In his first 34 games with the Canadiens since his call-up on New Year's Eve, Desharnais notched 22 points, putting him fourth on the team in scoring over that span behind only Subban, Wisniewski and Tomas Plekanec.

But he then finished the season without a point in his final nine games, suggesting he wouldn't be much of a factor in the series.

He wasn't through the first three games, playing limited minutes and struggling to keep up with the pace in his first taste of the Stanley Cup Playoffs. But in Game 4, the 5-foot-7 center emerged as a defensive force, helping shut down Bruins center Patrice Bergeron in the third period after he had racked up 7 shots on goal through 40 minutes.

In Game 5, Desharnais made an impact offensively when he was placed on a line with Scott Gomez and Brian Gionta to start the third period.

"He's had a good series," Bruins coach Claude Julien said. "You think about Martin St. Louis. Desharnais doesn't have the pedigree or the experience, but he certainly has the makings of becoming a player like that."

Except now, Canadiens coach Jacques Martin will not have that player available to him, which will put even more pressure on players like Gomez, Gionta, Plekanec and Michael Cammalleri to produce.
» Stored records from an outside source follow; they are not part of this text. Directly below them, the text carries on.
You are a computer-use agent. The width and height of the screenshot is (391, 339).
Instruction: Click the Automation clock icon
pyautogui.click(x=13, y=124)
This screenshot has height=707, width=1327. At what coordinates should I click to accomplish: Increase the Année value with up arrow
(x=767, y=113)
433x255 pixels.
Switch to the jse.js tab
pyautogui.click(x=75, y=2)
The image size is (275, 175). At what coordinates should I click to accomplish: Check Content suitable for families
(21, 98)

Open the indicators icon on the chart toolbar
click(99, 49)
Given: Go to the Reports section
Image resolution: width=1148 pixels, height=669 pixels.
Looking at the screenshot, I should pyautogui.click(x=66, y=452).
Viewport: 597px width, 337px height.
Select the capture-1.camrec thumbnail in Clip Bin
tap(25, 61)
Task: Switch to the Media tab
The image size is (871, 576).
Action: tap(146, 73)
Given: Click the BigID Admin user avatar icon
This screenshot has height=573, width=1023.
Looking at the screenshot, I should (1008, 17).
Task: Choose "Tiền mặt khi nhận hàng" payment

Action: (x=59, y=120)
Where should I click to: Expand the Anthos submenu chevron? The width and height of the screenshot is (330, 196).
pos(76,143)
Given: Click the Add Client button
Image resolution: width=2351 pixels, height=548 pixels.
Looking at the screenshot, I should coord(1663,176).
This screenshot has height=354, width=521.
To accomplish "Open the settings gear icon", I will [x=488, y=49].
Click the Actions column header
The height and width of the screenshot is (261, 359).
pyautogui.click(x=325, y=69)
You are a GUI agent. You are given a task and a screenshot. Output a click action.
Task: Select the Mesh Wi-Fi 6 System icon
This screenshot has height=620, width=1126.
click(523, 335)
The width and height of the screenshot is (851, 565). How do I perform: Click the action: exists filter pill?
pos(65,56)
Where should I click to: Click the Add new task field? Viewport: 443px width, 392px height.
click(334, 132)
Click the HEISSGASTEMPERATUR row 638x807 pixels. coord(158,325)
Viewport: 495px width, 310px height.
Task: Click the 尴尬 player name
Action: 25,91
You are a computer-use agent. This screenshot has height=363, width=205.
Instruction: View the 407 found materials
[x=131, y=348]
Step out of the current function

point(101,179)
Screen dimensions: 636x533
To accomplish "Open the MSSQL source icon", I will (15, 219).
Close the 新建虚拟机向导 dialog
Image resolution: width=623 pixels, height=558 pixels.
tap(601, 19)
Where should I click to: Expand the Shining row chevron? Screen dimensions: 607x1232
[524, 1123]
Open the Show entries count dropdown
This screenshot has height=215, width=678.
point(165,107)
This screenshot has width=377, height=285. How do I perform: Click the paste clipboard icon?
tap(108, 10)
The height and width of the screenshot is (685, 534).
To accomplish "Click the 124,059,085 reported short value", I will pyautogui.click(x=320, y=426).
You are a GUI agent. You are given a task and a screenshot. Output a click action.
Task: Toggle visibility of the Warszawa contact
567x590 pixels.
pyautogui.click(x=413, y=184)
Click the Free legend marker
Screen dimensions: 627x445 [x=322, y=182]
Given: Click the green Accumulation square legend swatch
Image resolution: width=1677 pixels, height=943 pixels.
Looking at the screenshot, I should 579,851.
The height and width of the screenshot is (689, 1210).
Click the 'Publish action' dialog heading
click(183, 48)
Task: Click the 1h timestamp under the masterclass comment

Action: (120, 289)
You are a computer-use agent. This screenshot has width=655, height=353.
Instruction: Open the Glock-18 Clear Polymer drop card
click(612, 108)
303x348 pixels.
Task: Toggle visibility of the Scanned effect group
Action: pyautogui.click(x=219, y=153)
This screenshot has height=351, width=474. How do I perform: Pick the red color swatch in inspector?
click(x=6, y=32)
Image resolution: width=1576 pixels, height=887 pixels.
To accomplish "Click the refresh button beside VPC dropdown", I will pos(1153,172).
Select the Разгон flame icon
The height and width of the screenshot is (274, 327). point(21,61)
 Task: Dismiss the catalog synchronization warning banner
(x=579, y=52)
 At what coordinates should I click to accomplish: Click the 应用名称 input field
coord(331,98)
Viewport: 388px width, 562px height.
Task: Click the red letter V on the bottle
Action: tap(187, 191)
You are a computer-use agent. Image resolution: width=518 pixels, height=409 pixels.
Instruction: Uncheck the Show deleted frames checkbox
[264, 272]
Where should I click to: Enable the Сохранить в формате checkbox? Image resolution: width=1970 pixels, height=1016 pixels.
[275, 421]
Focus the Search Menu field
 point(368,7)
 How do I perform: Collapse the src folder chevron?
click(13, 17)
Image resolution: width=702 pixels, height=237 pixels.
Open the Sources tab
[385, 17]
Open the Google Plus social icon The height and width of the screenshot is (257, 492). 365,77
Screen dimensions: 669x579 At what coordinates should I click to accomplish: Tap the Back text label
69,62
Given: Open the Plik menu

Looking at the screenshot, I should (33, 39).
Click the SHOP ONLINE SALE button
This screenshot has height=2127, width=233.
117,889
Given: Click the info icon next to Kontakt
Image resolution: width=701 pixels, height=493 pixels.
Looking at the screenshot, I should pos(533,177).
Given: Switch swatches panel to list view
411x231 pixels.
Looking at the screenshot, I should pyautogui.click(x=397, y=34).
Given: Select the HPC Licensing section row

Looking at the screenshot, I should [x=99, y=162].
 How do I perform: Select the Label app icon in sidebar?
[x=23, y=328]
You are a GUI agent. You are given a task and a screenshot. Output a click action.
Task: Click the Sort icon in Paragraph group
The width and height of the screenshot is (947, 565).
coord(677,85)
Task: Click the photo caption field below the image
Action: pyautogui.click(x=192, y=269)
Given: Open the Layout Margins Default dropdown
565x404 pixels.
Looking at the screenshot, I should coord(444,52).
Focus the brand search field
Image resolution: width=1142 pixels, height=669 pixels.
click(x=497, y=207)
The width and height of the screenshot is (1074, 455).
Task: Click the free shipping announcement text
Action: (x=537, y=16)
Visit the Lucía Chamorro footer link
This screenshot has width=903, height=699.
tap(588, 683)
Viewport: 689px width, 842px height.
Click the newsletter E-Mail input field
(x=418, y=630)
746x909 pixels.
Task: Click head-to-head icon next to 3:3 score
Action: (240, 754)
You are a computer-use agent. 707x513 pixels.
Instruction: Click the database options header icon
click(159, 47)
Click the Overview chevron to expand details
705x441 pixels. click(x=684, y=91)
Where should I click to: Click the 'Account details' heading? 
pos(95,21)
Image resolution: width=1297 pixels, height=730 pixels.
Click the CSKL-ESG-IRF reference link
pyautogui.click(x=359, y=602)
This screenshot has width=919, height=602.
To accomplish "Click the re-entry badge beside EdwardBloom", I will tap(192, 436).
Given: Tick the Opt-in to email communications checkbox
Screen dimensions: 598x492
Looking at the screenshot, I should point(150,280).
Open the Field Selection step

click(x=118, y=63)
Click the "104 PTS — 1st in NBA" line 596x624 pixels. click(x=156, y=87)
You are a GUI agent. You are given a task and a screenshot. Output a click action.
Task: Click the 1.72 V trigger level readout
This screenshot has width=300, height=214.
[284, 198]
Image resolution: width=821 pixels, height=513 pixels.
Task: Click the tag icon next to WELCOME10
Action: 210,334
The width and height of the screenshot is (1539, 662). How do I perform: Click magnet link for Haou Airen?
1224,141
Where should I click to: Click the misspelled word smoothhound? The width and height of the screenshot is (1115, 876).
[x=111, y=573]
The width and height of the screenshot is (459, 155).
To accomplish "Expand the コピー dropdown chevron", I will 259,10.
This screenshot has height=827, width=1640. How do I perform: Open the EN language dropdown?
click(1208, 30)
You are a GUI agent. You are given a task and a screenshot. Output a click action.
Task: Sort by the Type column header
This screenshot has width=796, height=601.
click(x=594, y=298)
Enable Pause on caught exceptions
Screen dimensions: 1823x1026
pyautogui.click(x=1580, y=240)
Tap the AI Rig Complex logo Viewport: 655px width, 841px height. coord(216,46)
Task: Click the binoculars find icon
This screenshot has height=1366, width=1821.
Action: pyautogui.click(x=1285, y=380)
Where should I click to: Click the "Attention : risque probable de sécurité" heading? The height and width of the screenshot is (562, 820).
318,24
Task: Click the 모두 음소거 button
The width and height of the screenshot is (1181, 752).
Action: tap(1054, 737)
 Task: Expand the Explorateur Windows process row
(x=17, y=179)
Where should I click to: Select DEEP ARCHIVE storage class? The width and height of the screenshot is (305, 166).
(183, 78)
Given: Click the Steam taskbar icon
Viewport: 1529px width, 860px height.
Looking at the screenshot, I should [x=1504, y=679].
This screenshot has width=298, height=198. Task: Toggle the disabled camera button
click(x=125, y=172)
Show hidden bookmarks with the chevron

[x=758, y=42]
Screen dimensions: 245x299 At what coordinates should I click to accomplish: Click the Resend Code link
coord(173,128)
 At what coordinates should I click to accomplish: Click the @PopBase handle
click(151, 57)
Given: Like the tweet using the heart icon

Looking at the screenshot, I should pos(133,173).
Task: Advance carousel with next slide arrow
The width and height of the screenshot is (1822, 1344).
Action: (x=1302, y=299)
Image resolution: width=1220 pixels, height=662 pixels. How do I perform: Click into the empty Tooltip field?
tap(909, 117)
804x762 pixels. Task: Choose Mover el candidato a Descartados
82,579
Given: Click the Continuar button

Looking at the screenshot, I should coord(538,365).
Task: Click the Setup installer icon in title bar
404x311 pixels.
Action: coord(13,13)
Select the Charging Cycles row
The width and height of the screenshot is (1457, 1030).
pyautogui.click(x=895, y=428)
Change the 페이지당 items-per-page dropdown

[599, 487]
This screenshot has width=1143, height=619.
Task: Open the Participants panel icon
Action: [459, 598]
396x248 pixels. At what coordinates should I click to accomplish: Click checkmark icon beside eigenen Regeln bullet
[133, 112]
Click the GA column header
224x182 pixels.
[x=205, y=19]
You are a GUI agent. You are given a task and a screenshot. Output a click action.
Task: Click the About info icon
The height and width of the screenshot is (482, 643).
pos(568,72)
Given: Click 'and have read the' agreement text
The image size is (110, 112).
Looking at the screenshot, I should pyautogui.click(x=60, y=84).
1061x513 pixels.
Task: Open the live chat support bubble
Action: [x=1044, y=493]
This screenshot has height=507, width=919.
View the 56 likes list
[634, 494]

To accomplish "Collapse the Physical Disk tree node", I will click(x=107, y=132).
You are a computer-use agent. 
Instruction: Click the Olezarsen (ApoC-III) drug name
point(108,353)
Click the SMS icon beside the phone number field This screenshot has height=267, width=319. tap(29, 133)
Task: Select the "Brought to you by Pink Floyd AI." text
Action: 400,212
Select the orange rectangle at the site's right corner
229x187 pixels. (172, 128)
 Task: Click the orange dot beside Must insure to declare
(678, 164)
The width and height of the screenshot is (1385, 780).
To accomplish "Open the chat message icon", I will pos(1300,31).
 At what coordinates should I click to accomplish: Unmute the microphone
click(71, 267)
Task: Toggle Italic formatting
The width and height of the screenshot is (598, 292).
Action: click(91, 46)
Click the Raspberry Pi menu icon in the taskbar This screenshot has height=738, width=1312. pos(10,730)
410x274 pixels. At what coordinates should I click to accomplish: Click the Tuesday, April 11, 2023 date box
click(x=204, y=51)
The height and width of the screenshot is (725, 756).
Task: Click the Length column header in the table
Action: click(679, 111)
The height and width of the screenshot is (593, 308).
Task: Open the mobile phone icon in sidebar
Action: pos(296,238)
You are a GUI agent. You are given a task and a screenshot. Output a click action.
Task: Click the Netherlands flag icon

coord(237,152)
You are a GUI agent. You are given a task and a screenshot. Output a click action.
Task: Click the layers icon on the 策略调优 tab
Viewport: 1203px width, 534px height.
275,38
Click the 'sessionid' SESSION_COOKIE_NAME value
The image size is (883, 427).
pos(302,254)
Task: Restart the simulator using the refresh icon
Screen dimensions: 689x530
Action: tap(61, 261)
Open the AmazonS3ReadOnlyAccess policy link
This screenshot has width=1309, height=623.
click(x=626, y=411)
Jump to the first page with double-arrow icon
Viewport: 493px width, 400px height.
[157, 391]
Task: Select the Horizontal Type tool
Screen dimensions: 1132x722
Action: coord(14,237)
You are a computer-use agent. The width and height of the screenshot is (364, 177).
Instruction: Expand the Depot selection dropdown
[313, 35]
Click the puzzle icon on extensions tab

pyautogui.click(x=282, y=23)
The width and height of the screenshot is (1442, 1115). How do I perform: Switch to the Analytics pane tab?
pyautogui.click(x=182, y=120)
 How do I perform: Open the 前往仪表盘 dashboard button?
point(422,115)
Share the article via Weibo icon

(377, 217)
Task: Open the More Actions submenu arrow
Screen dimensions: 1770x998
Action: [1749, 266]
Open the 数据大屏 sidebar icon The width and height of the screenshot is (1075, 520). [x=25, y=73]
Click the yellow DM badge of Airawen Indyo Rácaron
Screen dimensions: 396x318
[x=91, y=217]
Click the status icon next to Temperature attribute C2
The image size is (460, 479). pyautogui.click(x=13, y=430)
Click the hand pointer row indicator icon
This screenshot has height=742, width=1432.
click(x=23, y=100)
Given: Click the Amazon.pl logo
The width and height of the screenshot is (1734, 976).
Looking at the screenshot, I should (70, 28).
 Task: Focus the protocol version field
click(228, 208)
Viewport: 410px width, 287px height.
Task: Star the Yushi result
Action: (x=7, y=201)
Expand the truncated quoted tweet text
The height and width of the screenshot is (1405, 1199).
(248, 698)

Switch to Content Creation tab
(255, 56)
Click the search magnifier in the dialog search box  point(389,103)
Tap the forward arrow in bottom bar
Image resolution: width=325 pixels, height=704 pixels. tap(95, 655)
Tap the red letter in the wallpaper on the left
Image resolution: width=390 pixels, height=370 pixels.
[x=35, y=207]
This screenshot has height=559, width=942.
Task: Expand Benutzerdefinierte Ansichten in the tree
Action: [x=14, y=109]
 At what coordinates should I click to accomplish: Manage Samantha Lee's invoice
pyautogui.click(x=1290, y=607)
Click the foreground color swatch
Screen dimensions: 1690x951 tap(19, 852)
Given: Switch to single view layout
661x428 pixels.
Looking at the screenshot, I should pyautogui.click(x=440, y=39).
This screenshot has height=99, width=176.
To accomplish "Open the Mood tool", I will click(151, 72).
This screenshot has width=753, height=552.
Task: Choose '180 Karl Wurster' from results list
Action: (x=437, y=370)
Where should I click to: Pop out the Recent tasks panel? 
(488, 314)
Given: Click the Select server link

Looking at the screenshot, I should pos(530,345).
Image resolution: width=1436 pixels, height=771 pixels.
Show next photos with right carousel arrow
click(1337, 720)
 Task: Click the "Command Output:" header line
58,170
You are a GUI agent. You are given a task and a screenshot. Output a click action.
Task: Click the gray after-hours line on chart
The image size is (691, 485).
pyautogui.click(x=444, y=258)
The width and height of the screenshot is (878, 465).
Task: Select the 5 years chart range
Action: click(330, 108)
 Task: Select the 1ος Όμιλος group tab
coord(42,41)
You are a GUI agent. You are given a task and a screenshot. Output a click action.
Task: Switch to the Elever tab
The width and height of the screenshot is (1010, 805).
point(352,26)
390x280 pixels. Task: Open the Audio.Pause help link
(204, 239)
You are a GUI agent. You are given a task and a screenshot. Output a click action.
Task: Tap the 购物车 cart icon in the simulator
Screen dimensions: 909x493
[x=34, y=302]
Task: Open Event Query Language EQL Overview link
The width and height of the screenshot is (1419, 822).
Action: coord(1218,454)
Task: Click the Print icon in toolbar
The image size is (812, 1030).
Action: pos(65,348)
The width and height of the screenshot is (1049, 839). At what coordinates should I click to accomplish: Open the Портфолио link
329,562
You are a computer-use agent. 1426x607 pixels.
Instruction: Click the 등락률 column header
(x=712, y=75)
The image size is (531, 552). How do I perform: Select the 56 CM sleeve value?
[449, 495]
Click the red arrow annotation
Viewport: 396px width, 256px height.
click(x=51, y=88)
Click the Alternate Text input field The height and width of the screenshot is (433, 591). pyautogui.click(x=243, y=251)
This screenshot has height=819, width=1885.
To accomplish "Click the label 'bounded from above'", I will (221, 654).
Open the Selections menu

Cammalleri has picked up where he left off last spring, when he led the League in playoff goals with 13 in 19 games. Cammalleri has 7 points in 5 games, giving him one more than Bergeron to lead the series.

But Gomez, Gionta and Plekanec have only 8 points combined, and the Canadiens do not possess enough scoring depth to have much success if those three are not producing.

"Being an older guy, yeah, that's what's expected of you," Gomez said Monday. "The young guys are going to look up to you, look for you to lead."

Despite the Canadiens' desperate situation, the room was quite loose after Tuesday morning's optional skate. The benefit of the team's core leadership group having won five straight elimination games last spring was rather evident.

"I really think that if we play a good game that we'll win, I'm confident in that," Cammalleri said, perfectly calmly. "I don't find it stressful, I find it exciting. It's an opportunity, that's what it is."